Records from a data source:

·····

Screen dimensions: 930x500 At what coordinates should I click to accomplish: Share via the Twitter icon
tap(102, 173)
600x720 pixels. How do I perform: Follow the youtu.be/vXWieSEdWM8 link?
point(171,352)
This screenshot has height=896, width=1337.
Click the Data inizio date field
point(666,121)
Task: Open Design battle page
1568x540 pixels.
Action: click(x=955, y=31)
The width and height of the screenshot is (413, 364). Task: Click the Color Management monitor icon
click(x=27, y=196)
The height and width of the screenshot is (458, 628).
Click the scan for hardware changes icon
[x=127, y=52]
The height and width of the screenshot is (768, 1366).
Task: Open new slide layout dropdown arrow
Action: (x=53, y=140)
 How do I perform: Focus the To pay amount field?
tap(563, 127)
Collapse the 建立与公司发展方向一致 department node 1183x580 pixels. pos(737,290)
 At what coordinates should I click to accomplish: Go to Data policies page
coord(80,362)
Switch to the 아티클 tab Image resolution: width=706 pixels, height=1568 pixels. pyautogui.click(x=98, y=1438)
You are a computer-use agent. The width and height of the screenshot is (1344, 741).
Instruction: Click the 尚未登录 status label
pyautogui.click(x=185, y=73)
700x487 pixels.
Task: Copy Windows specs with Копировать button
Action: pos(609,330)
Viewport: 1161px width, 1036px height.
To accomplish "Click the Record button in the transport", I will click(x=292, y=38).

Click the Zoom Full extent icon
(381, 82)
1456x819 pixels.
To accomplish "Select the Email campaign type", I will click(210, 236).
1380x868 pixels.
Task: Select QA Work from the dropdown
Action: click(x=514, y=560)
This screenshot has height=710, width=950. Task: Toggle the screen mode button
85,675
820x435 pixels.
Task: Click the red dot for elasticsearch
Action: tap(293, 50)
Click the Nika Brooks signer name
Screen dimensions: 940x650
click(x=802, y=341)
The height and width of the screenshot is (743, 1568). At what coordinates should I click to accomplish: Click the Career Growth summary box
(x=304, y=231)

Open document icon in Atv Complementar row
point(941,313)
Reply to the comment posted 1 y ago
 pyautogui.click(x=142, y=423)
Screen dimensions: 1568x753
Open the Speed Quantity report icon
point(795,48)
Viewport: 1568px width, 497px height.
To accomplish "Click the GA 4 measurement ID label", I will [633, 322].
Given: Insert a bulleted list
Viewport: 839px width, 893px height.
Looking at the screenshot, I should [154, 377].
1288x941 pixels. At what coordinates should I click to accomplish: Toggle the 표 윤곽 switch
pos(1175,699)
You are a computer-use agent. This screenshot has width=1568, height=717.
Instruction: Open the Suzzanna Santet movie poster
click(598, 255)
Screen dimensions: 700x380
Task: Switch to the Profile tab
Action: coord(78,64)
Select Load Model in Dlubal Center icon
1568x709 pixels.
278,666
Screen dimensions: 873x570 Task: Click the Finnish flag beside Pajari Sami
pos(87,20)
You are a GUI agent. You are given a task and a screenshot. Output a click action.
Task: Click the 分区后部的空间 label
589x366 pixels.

·····

> _Required work_: Reproduce all of the data above, line by line, with no changes to any line.

> _Expected output_:
Screen dimensions: 930x500 At what coordinates should I click to accomplish: Share via the Twitter icon
tap(102, 173)
600x720 pixels. How do I perform: Follow the youtu.be/vXWieSEdWM8 link?
point(171,352)
This screenshot has height=896, width=1337.
Click the Data inizio date field
point(666,121)
Task: Open Design battle page
1568x540 pixels.
Action: click(x=955, y=31)
The width and height of the screenshot is (413, 364). Task: Click the Color Management monitor icon
click(x=27, y=196)
The height and width of the screenshot is (458, 628).
Click the scan for hardware changes icon
[x=127, y=52]
The height and width of the screenshot is (768, 1366).
Task: Open new slide layout dropdown arrow
Action: (x=53, y=140)
 How do I perform: Focus the To pay amount field?
tap(563, 127)
Collapse the 建立与公司发展方向一致 department node 1183x580 pixels. pos(737,290)
 At what coordinates should I click to accomplish: Go to Data policies page
coord(80,362)
Switch to the 아티클 tab Image resolution: width=706 pixels, height=1568 pixels. pyautogui.click(x=98, y=1438)
You are a computer-use agent. The width and height of the screenshot is (1344, 741).
Instruction: Click the 尚未登录 status label
pyautogui.click(x=185, y=73)
700x487 pixels.
Task: Copy Windows specs with Копировать button
Action: pos(609,330)
Viewport: 1161px width, 1036px height.
To accomplish "Click the Record button in the transport", I will click(x=292, y=38).

Click the Zoom Full extent icon
(381, 82)
1456x819 pixels.
To accomplish "Select the Email campaign type", I will click(210, 236).
1380x868 pixels.
Task: Select QA Work from the dropdown
Action: click(x=514, y=560)
This screenshot has height=710, width=950. Task: Toggle the screen mode button
85,675
820x435 pixels.
Task: Click the red dot for elasticsearch
Action: tap(293, 50)
Click the Nika Brooks signer name
Screen dimensions: 940x650
click(x=802, y=341)
The height and width of the screenshot is (743, 1568). At what coordinates should I click to accomplish: Click the Career Growth summary box
(x=304, y=231)

Open document icon in Atv Complementar row
point(941,313)
Reply to the comment posted 1 y ago
 pyautogui.click(x=142, y=423)
Screen dimensions: 1568x753
Open the Speed Quantity report icon
point(795,48)
Viewport: 1568px width, 497px height.
To accomplish "Click the GA 4 measurement ID label", I will [633, 322].
Given: Insert a bulleted list
Viewport: 839px width, 893px height.
Looking at the screenshot, I should [154, 377].
1288x941 pixels. At what coordinates should I click to accomplish: Toggle the 표 윤곽 switch
pos(1175,699)
You are a computer-use agent. This screenshot has width=1568, height=717.
Instruction: Open the Suzzanna Santet movie poster
click(598, 255)
Screen dimensions: 700x380
Task: Switch to the Profile tab
Action: coord(78,64)
Select Load Model in Dlubal Center icon
1568x709 pixels.
278,666
Screen dimensions: 873x570 Task: Click the Finnish flag beside Pajari Sami
pos(87,20)
You are a GUI agent. You are given a task and a screenshot. Output a click action.
Task: Click the 分区后部的空间 label
589x366 pixels.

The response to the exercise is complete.